I feel like I’m repeating myself, because of course I am, but teaching technology should not be about vocational courses. Everyone needs to understand and be able to exert some control over the technology around them, there is no single field of endevour which our students face that does not involve technology. We simply cannot deal with the shortage of skills and understanding in the context of a single course or school. The Government seems to inhabit some 1980s fantasy land where technology jobs involve men in short-sleeved white shirts and bad ties working for IBM and ticking a distnct box on the census saying that they work in IT. That is not today’s First World.

It’s not only a fantasy because of the image, it’s fantasy because of the understanding of employers and what they want. Who are these industries that will be getting involved in educating youth from areas with high unemployment with a view to giving them technology jobs. We simply don’t have huge employers looking for masses of fodder, at least not looking for it in Australia. The employers we do have are the smaller, fleeter, more innovative companies and what they’re looking for are rounded, creative programmers and engineers – not masses of men in white shirts. And you don’t create innovative, creative technologists in the context pf a vocational course.

Worse, to the extent you could teach usefully technology or ICT as a vocational course in Australia, those days have flown. The low-level technology jobs have gone overseas and they’re not coming back. Apple and most other technology companies do their manufacturing in China for a reason – they get university graduate engineers working production lines for less money than a high-school graduate would cost in Australia. If you work for a big organisation and call the help-desk you’ll find yourself talking to someone in India, again for a reason. We’re not going to find or create local people to do those jobs, and we shouldn’t be trying to.

We need to be integrating ICT into all our teaching in every school from the start of school through to the end. What the Government is proposing doesn’t even start to be clever, it’s yesterday’s thinking.

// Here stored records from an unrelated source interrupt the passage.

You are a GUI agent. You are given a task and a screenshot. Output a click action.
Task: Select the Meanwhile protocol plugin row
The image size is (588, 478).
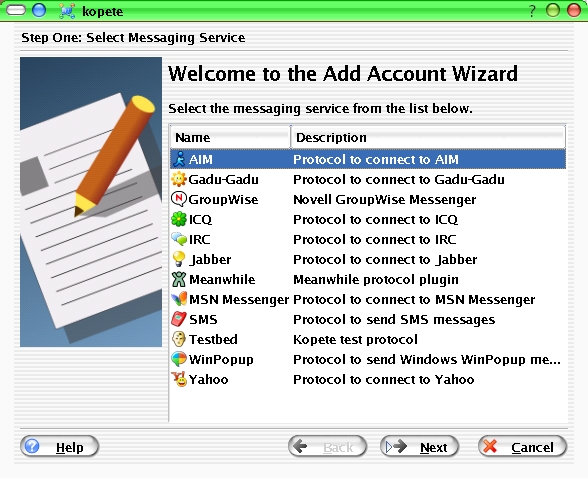368,279
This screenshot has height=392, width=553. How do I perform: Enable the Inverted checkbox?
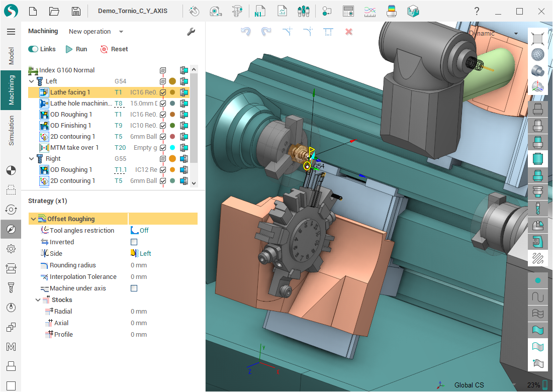click(x=134, y=242)
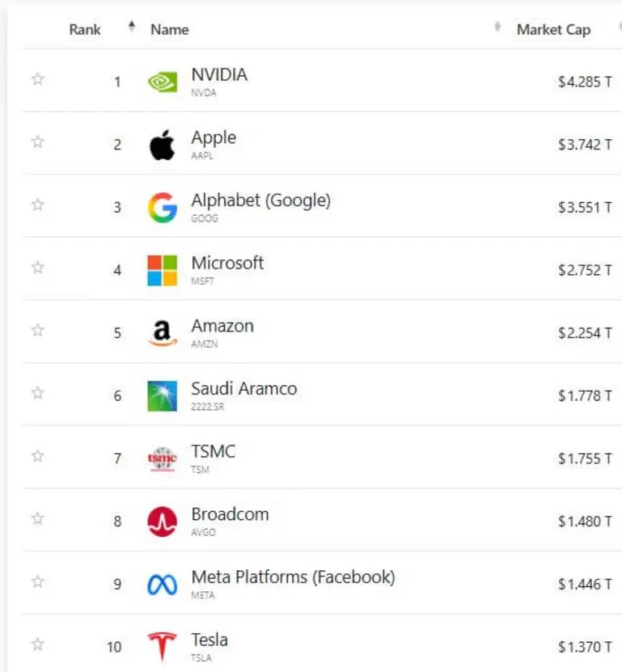This screenshot has width=622, height=672.
Task: Toggle the favorite star for Microsoft
Action: point(38,268)
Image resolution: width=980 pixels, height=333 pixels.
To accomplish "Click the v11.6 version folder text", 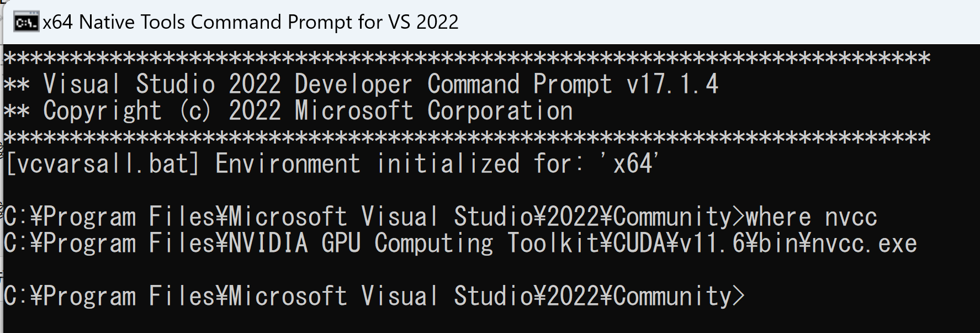I will 712,244.
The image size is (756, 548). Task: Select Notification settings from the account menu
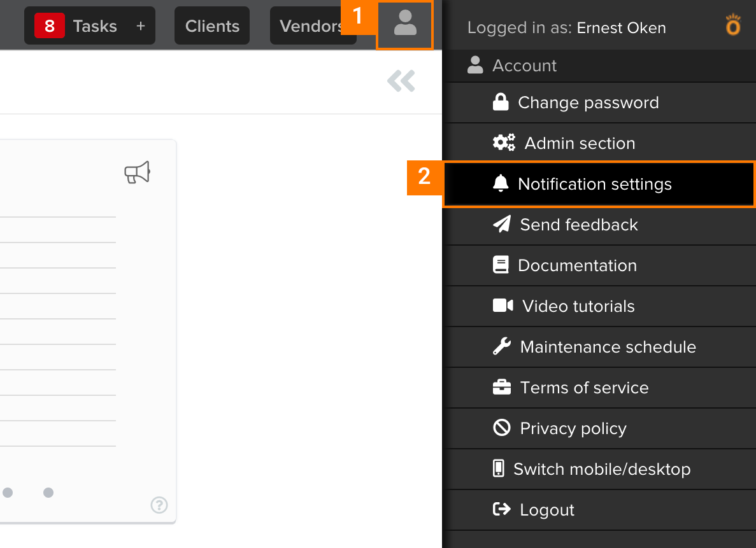click(x=595, y=184)
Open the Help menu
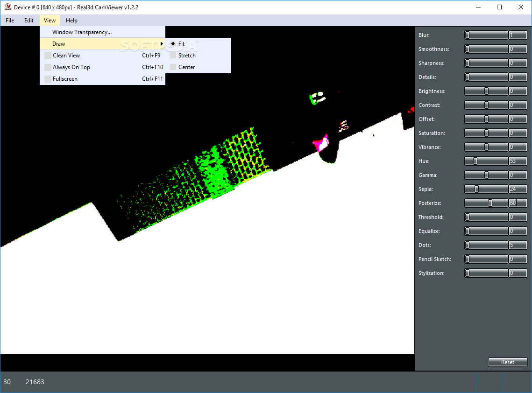The image size is (532, 393). click(71, 21)
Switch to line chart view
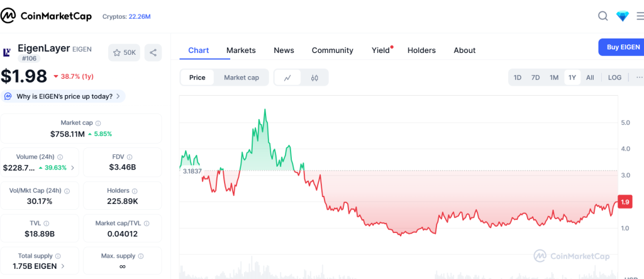644x279 pixels. [x=287, y=77]

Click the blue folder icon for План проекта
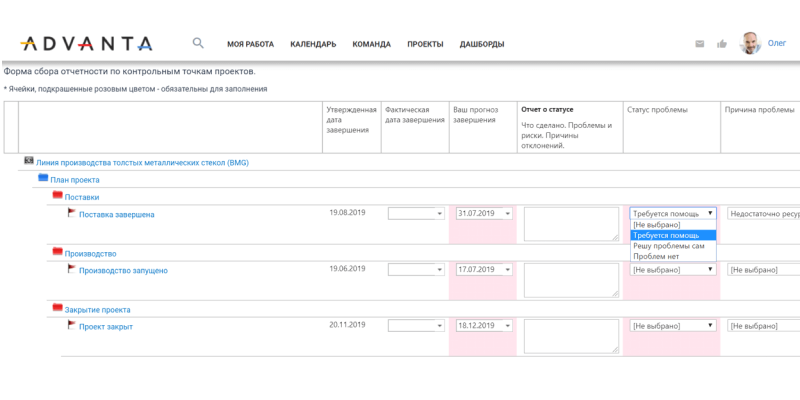coord(43,179)

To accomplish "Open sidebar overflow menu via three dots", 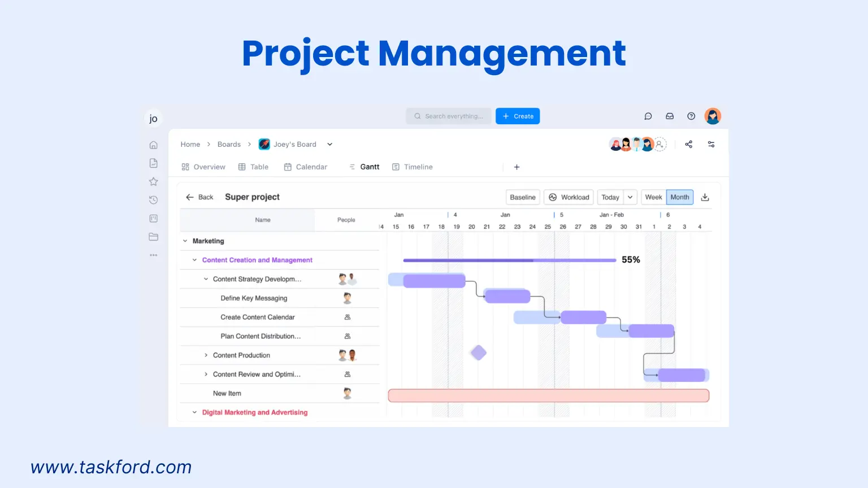I will tap(153, 255).
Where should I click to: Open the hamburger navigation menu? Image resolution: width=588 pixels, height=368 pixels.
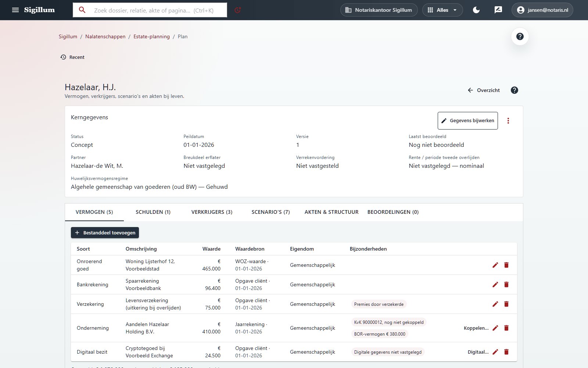(15, 10)
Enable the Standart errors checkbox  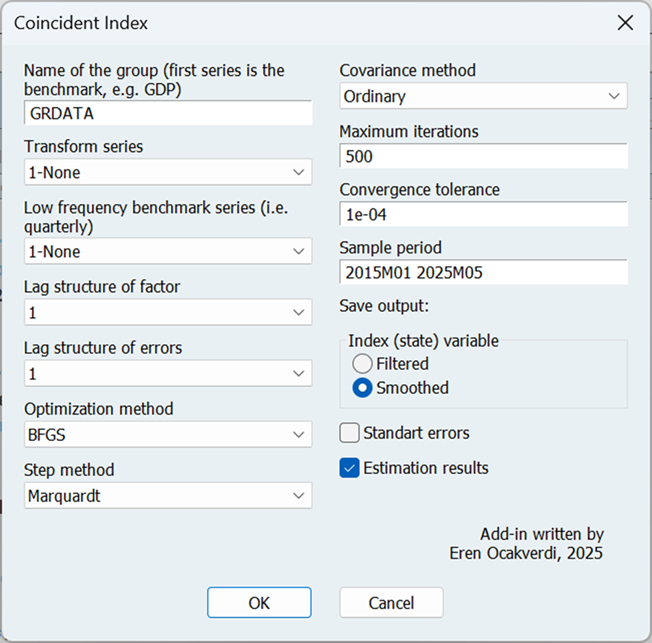349,433
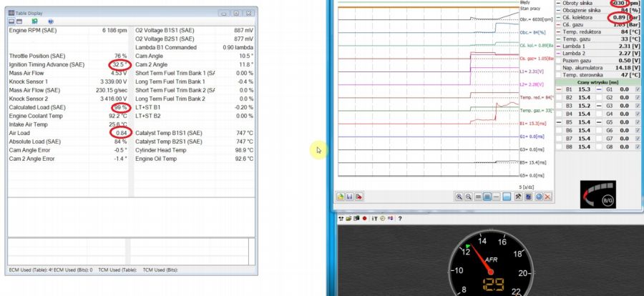Toggle the Temp. sterownika line visibility box
The image size is (644, 296).
(x=560, y=74)
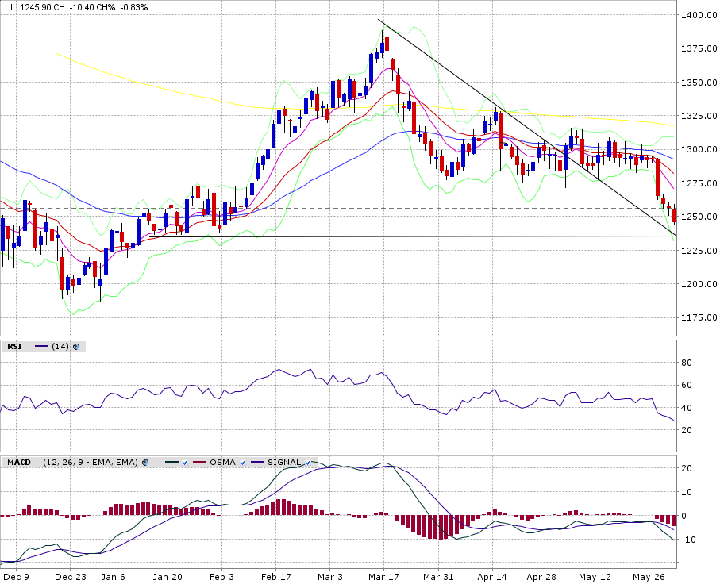724x588 pixels.
Task: Click the Mar 17 date on time axis
Action: (x=383, y=578)
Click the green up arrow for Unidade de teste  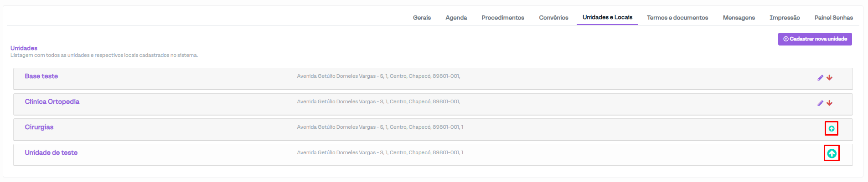click(x=832, y=153)
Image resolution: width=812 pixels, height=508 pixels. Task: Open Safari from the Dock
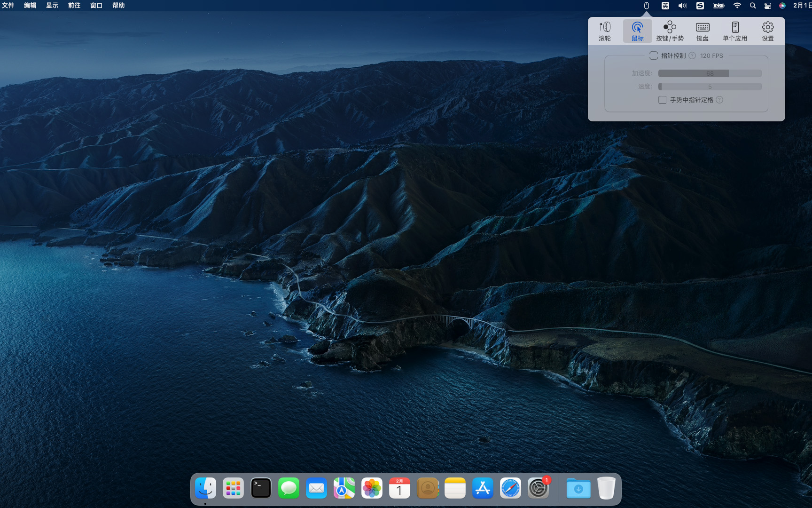[510, 488]
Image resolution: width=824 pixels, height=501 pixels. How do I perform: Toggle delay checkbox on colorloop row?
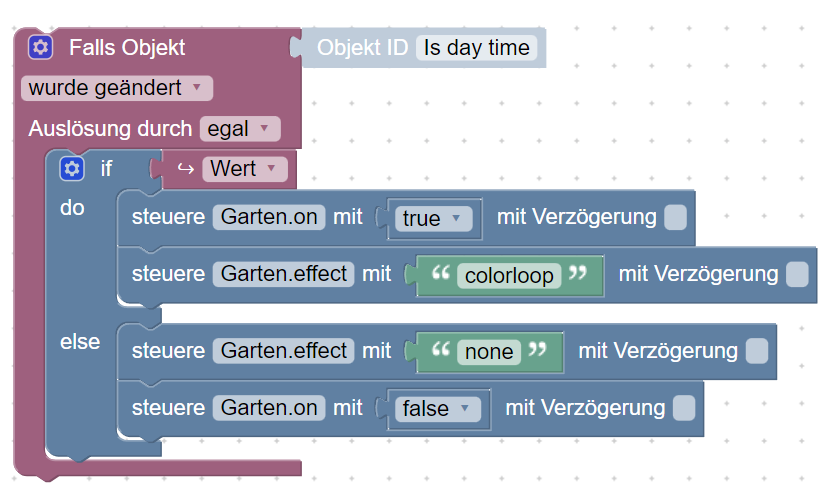797,274
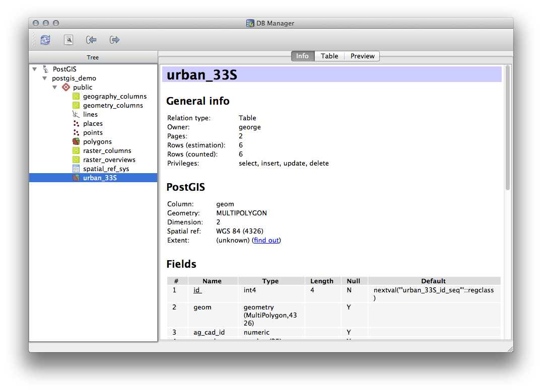Click the 'find out' extent link
This screenshot has width=542, height=392.
(x=266, y=240)
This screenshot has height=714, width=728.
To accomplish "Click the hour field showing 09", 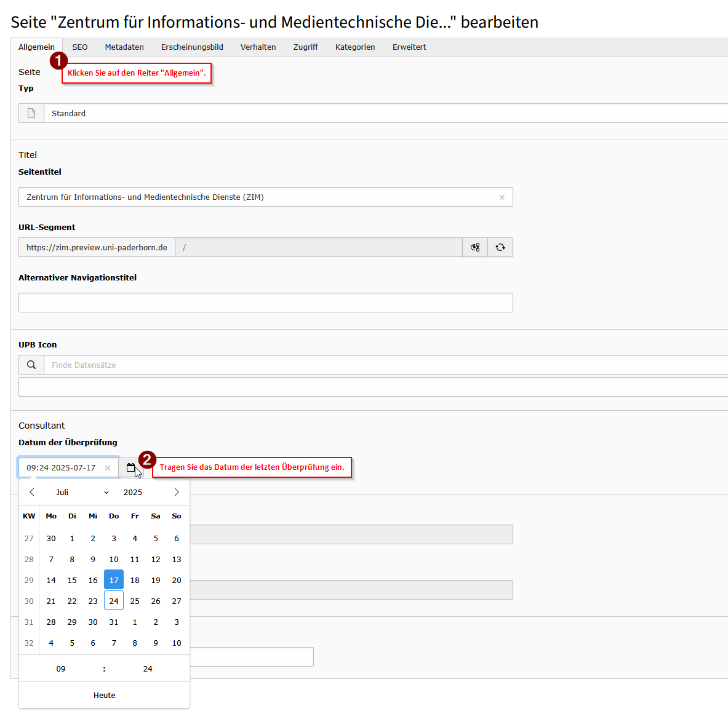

The irony in the Government’s model is that they didn’t have to look overseas for ideas on doing this. We’ve had the model here in Australia for years – the agricultural high schools which taught that essential set of vocational skills alongside the broader curriculum. And what makes that truly, really ironic is that if you want to get serious marks in the STEM subjects these days you’ll go to one of those agricultural high schools – James Ruse.

This is a truly flawed idea which seems to flow from all the wrong points and is based more on getting someone else to pay for something than it is on really addressing a serious issue that we have as a country. We have such potential;but day-by-day we’re squandering the opportunities ahead of us by foolishly dragging our next generation back into the 1980s instead of driving forward into the next century.